- _任务目标_
请逐字输出材料中从开头直到包含“click(x=62, y=812)”的那一行为止的内容，首尾两行都包括在内。
***** 所给材料 *****
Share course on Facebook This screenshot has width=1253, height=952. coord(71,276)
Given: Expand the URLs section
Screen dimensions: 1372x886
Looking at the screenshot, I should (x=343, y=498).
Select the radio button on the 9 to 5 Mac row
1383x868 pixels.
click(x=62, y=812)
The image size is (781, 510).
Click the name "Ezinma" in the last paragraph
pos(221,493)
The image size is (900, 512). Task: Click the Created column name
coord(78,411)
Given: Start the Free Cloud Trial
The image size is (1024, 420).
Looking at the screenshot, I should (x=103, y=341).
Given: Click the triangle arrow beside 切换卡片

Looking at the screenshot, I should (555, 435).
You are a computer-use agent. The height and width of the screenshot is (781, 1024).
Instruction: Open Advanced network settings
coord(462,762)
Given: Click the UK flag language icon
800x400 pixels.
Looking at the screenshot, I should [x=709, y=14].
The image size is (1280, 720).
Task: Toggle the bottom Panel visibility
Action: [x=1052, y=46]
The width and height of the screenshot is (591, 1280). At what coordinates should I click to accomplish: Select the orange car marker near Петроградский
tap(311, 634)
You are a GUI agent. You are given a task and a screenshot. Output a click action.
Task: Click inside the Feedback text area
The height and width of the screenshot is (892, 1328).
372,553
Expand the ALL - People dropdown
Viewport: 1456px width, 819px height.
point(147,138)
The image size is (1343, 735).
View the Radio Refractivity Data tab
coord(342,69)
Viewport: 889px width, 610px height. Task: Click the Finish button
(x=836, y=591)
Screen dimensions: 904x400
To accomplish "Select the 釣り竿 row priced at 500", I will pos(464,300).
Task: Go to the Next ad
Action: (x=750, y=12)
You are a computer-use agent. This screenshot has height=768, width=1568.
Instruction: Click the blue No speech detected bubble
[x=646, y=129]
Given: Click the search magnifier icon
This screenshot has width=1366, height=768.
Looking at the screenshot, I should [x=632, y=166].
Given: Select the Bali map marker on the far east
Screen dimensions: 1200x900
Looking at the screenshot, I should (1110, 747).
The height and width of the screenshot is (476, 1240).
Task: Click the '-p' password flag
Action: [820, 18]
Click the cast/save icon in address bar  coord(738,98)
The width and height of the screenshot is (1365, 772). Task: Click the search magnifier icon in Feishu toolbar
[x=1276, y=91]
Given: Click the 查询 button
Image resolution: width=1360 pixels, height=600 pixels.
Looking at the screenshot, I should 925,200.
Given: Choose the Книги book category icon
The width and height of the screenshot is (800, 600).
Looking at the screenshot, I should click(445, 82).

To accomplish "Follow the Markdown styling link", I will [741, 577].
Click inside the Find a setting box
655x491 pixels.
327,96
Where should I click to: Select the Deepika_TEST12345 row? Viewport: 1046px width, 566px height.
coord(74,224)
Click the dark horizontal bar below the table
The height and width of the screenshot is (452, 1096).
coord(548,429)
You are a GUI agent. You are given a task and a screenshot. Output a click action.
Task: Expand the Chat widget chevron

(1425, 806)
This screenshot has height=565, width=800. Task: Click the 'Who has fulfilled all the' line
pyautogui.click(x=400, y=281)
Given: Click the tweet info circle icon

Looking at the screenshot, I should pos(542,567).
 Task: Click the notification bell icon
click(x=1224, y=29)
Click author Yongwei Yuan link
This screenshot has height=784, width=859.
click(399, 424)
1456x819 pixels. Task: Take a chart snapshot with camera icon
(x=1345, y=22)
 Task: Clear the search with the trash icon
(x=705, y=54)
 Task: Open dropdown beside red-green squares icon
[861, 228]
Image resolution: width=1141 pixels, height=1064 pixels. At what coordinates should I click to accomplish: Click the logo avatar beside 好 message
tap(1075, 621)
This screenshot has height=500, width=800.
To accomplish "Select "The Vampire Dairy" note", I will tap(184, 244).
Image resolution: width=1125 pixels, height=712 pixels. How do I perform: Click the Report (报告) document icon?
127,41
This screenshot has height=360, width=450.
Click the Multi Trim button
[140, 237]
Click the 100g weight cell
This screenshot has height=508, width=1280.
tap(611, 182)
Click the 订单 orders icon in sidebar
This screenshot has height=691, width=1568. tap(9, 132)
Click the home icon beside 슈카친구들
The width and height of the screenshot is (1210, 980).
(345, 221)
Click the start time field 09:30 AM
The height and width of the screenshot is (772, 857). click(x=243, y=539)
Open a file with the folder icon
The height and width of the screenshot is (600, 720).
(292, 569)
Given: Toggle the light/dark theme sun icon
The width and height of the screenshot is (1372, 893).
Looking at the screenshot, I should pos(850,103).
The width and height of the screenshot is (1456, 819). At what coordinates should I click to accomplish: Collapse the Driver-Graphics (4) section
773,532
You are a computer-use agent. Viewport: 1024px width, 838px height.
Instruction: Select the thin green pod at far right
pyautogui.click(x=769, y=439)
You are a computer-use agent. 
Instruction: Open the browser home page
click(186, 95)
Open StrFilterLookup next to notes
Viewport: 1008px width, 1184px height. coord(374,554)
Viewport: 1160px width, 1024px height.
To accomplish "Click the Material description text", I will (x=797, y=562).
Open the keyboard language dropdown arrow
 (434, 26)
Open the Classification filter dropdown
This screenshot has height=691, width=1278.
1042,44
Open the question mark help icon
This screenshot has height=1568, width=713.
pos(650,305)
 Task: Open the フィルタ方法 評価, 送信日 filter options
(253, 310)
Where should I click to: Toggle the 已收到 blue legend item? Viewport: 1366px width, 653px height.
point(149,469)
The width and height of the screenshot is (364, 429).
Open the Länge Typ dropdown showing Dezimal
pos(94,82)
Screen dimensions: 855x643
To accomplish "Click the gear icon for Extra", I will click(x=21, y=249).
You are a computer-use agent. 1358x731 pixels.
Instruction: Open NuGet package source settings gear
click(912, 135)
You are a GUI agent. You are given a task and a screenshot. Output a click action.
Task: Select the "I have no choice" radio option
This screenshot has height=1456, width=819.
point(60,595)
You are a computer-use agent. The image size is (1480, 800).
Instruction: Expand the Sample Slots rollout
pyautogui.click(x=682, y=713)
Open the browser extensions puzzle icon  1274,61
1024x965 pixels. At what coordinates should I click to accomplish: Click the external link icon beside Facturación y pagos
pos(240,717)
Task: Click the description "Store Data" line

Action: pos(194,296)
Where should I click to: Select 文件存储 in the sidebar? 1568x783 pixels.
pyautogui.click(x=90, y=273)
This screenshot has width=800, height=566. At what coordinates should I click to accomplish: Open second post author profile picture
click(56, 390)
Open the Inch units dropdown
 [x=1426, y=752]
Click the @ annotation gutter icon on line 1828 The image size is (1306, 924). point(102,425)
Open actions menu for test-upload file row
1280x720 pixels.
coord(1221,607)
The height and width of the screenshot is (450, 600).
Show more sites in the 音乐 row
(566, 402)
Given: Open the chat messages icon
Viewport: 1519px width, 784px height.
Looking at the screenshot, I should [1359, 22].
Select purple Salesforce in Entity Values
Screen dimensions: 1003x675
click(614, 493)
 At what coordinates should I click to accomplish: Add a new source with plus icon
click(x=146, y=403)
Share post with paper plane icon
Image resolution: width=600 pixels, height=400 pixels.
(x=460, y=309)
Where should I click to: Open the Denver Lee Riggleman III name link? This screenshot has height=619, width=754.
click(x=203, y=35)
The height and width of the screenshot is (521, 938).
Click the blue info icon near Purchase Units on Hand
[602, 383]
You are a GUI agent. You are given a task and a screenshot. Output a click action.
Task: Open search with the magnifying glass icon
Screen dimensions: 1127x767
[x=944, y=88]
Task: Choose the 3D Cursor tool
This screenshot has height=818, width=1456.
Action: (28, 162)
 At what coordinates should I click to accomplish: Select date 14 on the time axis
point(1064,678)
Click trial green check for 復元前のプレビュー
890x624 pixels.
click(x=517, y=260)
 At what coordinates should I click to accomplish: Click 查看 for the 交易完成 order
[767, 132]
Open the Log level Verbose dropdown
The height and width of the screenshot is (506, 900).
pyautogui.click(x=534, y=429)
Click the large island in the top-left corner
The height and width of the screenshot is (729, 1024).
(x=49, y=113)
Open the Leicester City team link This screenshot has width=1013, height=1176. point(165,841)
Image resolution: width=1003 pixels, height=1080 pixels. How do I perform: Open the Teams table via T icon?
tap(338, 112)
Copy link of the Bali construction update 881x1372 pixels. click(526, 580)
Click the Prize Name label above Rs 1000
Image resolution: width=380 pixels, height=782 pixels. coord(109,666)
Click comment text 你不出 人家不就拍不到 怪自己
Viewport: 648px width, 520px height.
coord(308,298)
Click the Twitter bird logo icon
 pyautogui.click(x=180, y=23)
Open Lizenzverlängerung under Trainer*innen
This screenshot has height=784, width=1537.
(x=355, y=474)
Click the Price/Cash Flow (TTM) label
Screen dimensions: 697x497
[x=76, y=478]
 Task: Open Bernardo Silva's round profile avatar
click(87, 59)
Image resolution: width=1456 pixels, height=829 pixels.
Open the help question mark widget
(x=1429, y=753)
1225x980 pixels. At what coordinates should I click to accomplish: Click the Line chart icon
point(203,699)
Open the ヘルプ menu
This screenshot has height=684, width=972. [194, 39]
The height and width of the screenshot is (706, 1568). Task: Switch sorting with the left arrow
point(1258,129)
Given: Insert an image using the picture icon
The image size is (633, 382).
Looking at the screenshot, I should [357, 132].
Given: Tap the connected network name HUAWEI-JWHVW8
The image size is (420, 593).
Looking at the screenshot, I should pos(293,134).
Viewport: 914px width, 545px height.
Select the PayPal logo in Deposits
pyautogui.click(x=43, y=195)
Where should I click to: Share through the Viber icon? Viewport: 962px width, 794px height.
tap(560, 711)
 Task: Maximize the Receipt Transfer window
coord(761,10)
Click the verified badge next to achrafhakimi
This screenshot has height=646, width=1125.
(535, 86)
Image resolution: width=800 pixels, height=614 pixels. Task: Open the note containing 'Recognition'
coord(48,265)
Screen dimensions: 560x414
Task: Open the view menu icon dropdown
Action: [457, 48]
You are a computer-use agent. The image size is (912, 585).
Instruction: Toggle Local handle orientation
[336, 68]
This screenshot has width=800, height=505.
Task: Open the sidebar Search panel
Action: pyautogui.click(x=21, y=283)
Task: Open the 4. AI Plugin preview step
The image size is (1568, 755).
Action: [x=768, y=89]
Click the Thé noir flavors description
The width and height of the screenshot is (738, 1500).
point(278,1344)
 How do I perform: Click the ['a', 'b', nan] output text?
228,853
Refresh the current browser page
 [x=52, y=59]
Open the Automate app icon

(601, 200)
*****
- _本题解答_
Share course on Facebook This screenshot has width=1253, height=952. coord(71,276)
Given: Expand the URLs section
Screen dimensions: 1372x886
Looking at the screenshot, I should (x=343, y=498).
Select the radio button on the 9 to 5 Mac row
1383x868 pixels.
click(x=62, y=812)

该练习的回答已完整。